:: PROBLEM TO WORK ON ::
Give every line from the one containing "You are a computer-use agent. This" down to the one containing "I will pos(194,771)." as a JSON list of strings, one string per line, leaving out blank lines.

BEGIN GIVEN INFORMATION

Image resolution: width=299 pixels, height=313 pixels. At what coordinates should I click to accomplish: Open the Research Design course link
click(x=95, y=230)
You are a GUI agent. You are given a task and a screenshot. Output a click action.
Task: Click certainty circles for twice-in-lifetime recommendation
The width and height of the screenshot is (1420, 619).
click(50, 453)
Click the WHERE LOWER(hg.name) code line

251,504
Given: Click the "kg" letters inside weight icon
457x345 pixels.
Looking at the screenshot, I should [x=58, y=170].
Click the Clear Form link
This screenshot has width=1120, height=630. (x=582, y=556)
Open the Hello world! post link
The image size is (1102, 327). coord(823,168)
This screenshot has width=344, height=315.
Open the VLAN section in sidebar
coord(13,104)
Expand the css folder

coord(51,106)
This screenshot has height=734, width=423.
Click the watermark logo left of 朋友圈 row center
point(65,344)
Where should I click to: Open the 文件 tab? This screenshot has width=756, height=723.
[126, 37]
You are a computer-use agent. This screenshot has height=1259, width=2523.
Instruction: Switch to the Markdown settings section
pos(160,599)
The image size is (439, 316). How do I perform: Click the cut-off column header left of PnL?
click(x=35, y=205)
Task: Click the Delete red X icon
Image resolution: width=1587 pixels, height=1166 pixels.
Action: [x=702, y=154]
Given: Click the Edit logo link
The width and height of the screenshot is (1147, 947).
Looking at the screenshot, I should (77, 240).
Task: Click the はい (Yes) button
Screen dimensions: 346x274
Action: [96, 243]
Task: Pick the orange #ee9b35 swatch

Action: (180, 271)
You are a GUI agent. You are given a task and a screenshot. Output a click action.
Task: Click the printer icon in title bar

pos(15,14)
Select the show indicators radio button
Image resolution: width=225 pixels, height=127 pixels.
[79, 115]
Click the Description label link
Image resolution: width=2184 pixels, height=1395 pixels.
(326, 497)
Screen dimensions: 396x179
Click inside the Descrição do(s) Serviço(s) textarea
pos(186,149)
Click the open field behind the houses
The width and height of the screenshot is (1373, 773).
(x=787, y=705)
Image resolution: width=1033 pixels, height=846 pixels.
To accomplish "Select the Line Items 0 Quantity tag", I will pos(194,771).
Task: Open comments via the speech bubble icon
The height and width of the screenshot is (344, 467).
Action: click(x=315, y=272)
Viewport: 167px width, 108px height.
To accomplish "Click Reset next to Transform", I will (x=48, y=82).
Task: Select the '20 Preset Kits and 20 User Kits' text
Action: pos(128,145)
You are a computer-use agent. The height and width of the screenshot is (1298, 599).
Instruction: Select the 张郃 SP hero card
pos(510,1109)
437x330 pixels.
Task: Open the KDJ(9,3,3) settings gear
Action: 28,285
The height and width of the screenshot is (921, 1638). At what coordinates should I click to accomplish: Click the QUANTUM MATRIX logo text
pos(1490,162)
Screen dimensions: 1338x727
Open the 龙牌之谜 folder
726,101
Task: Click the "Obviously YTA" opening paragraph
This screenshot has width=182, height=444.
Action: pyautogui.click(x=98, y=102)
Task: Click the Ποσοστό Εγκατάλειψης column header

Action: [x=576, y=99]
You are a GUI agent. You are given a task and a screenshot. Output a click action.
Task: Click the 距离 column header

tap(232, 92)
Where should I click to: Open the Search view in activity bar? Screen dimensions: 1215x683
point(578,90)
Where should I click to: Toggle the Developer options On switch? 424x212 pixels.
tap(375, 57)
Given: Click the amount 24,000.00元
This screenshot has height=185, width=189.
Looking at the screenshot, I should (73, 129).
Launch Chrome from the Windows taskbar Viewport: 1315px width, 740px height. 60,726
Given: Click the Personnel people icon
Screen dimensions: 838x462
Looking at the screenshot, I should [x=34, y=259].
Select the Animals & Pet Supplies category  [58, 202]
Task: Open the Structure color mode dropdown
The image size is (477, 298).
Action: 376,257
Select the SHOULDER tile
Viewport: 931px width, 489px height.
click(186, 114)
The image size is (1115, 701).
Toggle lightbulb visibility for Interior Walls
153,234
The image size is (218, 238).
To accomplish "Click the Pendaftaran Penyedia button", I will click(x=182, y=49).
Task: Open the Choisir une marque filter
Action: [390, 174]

END GIVEN INFORMATION

:: REPLY TO THE TASK ::
[
  "You are a computer-use agent. This screenshot has height=1259, width=2523.",
  "Instruction: Switch to the Markdown settings section",
  "pos(160,599)",
  "The image size is (439, 316). How do I perform: Click the cut-off column header left of PnL?",
  "click(x=35, y=205)",
  "Task: Click the Delete red X icon",
  "Image resolution: width=1587 pixels, height=1166 pixels.",
  "Action: [x=702, y=154]",
  "Given: Click the Edit logo link",
  "The width and height of the screenshot is (1147, 947).",
  "Looking at the screenshot, I should (77, 240).",
  "Task: Click the はい (Yes) button",
  "Screen dimensions: 346x274",
  "Action: [96, 243]",
  "Task: Pick the orange #ee9b35 swatch",
  "Action: (180, 271)",
  "You are a GUI agent. You are given a task and a screenshot. Output a click action.",
  "Task: Click the printer icon in title bar",
  "pos(15,14)",
  "Select the show indicators radio button",
  "Image resolution: width=225 pixels, height=127 pixels.",
  "[79, 115]",
  "Click the Description label link",
  "Image resolution: width=2184 pixels, height=1395 pixels.",
  "(326, 497)",
  "Screen dimensions: 396x179",
  "Click inside the Descrição do(s) Serviço(s) textarea",
  "pos(186,149)",
  "Click the open field behind the houses",
  "The width and height of the screenshot is (1373, 773).",
  "(x=787, y=705)",
  "Image resolution: width=1033 pixels, height=846 pixels.",
  "To accomplish \"Select the Line Items 0 Quantity tag\", I will pos(194,771)."
]